Re: An Aburdly Brief Introduction to Unicode (was Re: Perception ...)

From: Peter_Constable@sil.org
Date: Fri Feb 23 2001 - 14:59:20 EST


On 02/23/2001 09:58:55 AM John Cowan wrote:

>Mark Davis wrote:
>
>>> A _code_point_ is an integer value which is assigned to an abstract
>>> character. Each character receives a unique code point.
>>
>>
>> inaccurate. Multiple *abstract characters* can have a single code point;
>> multiple code points can correspond to a single *abstract character*.
>
>TUS 3.0 is vague on this, but I suppose what is meant is that if two
>single characters are canonically equivalent, they constitute only one
>abstract character. Does U+0041 U+0300 represent one abstract
>character (the same as the abstract character represented by U+00C0)
>or two consecutive abstract characters? If the former, does U+0051
>U+0300 also represent an abstract character?

I'm surprised at what Mark wrote.
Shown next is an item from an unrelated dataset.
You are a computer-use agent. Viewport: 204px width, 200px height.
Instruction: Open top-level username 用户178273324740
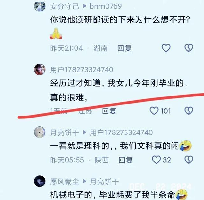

In the sense of abstract character as
defined in the Standard, 0041 and 0300 represent distinct abstract
characters, and the sequence <0041, 0300> does not represent an abstract
character but a sequence of abstract characters that happen to be
canonically equivalent (with is not the same as "is the same as") to the
abstract character 00C0. The sequence <0041, 0300> may represent a single
grapheme in a particular writing system, but that's also another matter.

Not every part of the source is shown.